We hypothesized that individuals with VGA will exhibit impaired inhibitory control processes, specifically in the preparatory process and response inhibition, both behaviourally and electrophysiologically. This impairment may be reflected by a reduction in N2 amplitude, indicating deficits in the early stage of response inhibition. Furthermore, we considered the potential confounding effects of anxiety, depression, and impulsivity, which commonly co‐occur with VGA. By measuring these psychological parameters, we aimed to minimize any interference they may have with the observed ERP components. ¹⁹ , ⁴⁸ , ⁴⁹

2. METHOD

2.1. Participants

A group of 25 individuals with VGA was recruited from two local game clubs. Inclusion criteria were as follows: male gender, aged between 17 and 35 years, playing action video games, playing 30 h or more online video games per week for at least 12 months, and having a score of 2.5 or higher on the VGA test (VAT). ⁵⁰ , ⁵¹ The control group was composed of 25 male participants who were between 17 and 35 years of age. They were screened for game addiction and had a VAT score of less than 1.5. ⁵¹ Exclusion criteria for all the participants included substance abuse (except for cigarette smoking), traumatic brain injury, psychological and neurological disorders, use of psychotropic medications, and a history of severe memory problems. To reduce the nicotine's effect on performance, smoker participants were asked not to smoke 1 h before the experiment.
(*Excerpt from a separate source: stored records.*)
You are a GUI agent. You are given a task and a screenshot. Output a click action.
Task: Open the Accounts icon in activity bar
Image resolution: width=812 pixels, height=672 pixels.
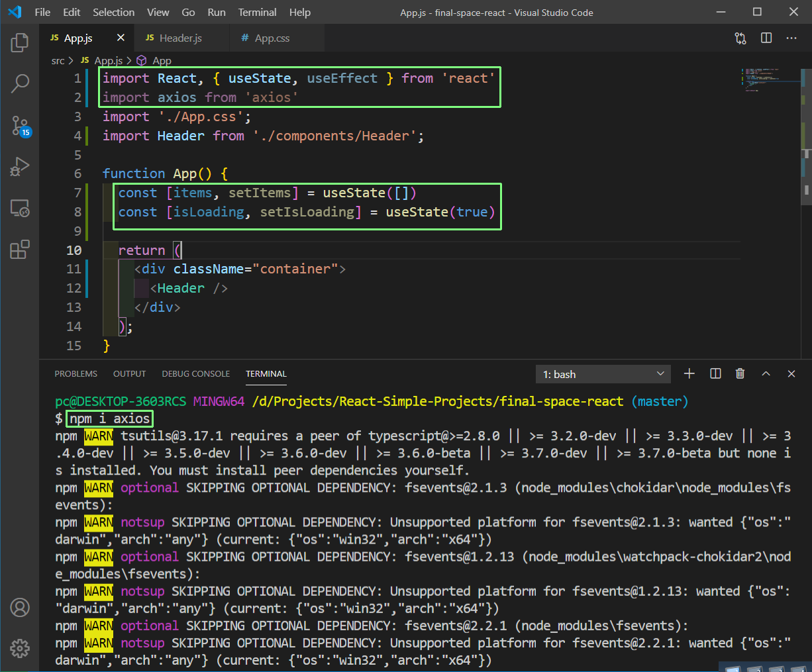point(19,607)

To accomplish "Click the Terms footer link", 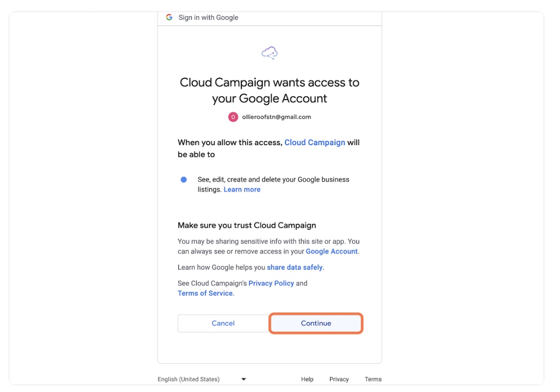I will point(373,379).
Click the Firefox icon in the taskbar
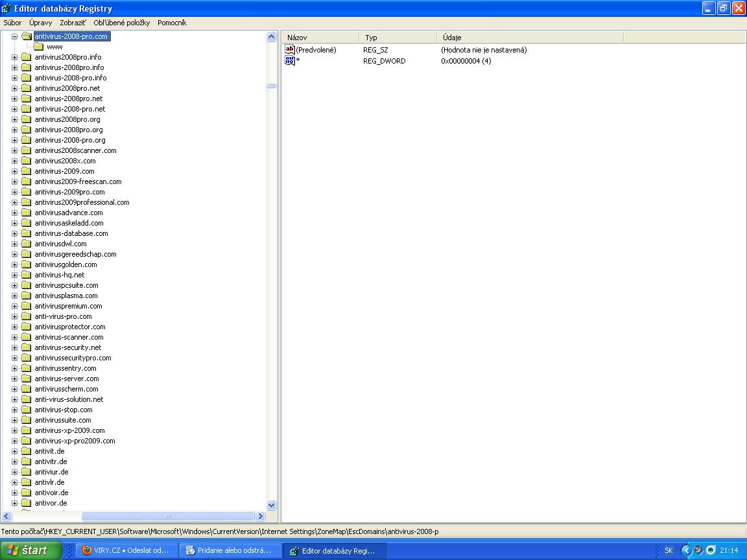Viewport: 747px width, 560px height. pos(86,550)
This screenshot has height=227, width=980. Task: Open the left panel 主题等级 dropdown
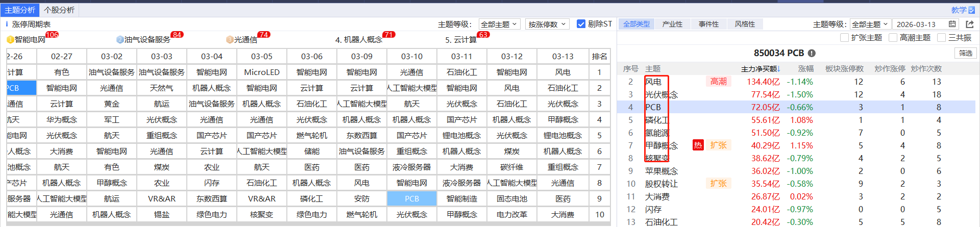[x=499, y=24]
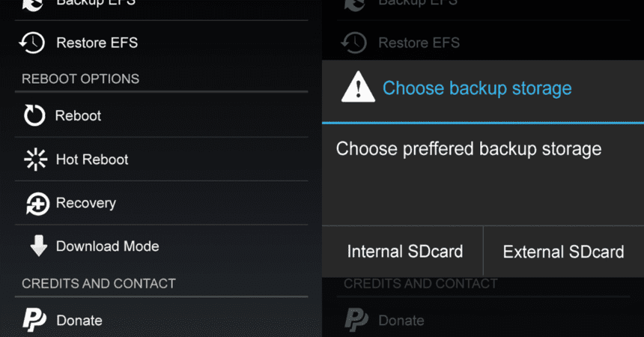Click the Hot Reboot spinner icon
This screenshot has width=644, height=337.
35,160
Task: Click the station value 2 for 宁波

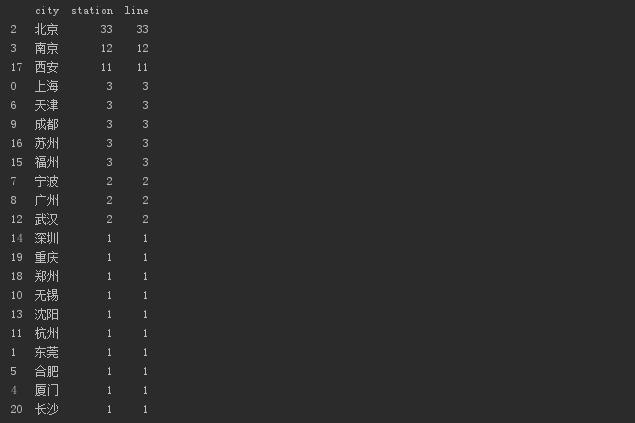Action: [109, 181]
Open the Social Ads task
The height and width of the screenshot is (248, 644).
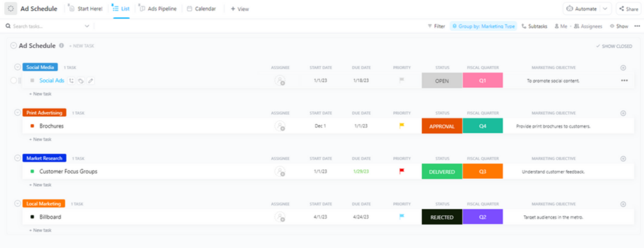pyautogui.click(x=52, y=80)
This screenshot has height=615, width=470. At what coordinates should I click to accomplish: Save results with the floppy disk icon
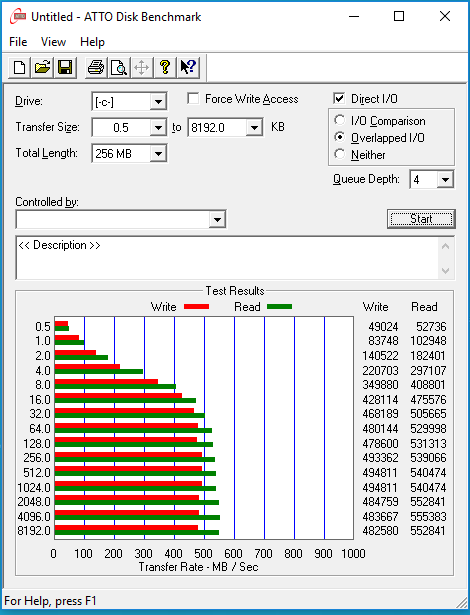[x=65, y=67]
All the participants were right‐handed and completed the following self‐reported questionnaire: VAT was used to assess game addiction intensity. It is a 14‐item self‐reported questionnaire, with a 5‐point Likert scale ranging from 0 to 4 (never to very often). ⁵⁰ Possible scores ranged from a minimum of 0 to a maximum of 4 (the sum of scores divided by 14), with higher scores indicating the severity of the disorder. The reliability (Cronbach alpha = 0.81) and validity (0.726) of these questions are acceptable. An example of a VAT item is “How often do you find it difficult to stop gaming.” ⁵¹ , ⁵² Barratt Impulsiveness Scale 11 contains 30 items that measure cognitive and motor impulsivity, for example, “1 plan tasks carefully,” with a 4‐point Likert scale ranging from 1 to 4. The range of scoring of this test is between 30 and 120 (Cronbach alpha = 0.83). ⁵³ , ⁵⁴

Beck Depression Inventory (BDI) was also used to assess depression. This questionnaire contains 21 items, with a 4‐point Likert scale ranging from 0 to 3, leading to final scores between 0 and 63, and acceptable reliability (Cronbach alpha = 0.81) and validity (0.80). ⁵⁵ , ⁵⁶ The Beck Anxiety Inventory (BAI) was used to assess anxiety. This questionnaire contains 21 items with a 4‐point Likert scale ranging from 0 to 3. The final scoring ranges from 0 to 63, and it has appropriate reliability (Cronbach's alpha = 0.72) and validity (0.83). ⁵⁷ , ⁵⁸

Handedness was determined based on the Edinburgh inventory, which contains 10 items scored from 1 to 5. The sum of the scores for the 10 items is considered the laterality score, which ranges from 10 (always left) to 50 (always right). The validity (98.5%) and reliability (Cronbach's alpha = 0.943) of this questionnaire have already been obtained. ⁵⁹ , ⁶⁰ , ⁶¹

The study was approved by the Ethics Committee of Kerman University of Medical Sciences (Ethics code: IR.KMU.REC.1397.279).

2.2. Procedure assessment

The participants were tested in a soundproof and dimly lit room. They filled in the four questionnaires (VAT, BIS, BDI, and BAI) before taking part in the cued Go/NoGo tasks. To decrease ambient noise, all the experiments were recorded in a soundproof and dimly lit room, which satisfied the ANSI S3.1‐1999 standard. The participants sat on a comfortable chair with their heads fixed on a chin rest in a relaxed posture. The distance between the participants and a 17 in. monitor screen was 1.5 m. The task was designed by Psytask software, version 1.53.17 (Mitsar Inc., Russia).

2.3. Experimental task

The cued Go/NoGo consisted of 400 pairs of images in three categories: animals, humans, and plants, with 20 different images in each category. Each trial consisted of a pair of stimuli (S1 and S2) in four combinations: animal–animal (A–A) as Go trial, animal–plant (A–P) as NoGo trial, and plant–plant (P–P) and plant–human as irrelevant trials (Figure 1). The images that were presented in (A–A) and (P–P) were identical. S1 and S2 stimuli were presented for 100 ms with a 1000 ms interstimulus interval, while the intertrial interval was 1500 ms.

FIGURE 1.

The cued Go/NoGo task. The total duration of the task was 3000 ms, S1 was presented after 300 ms, and S2 was presented 1400 ms after the onset of the trial. The duration of presentation for each stimulus was 100 ms. Go trials required the participants to respond to S2, but in NoGo trials, they needed to suppress a prepared action. Irrelevant trials should have been ignored and required no preparation for action. ERP, event‐related potential.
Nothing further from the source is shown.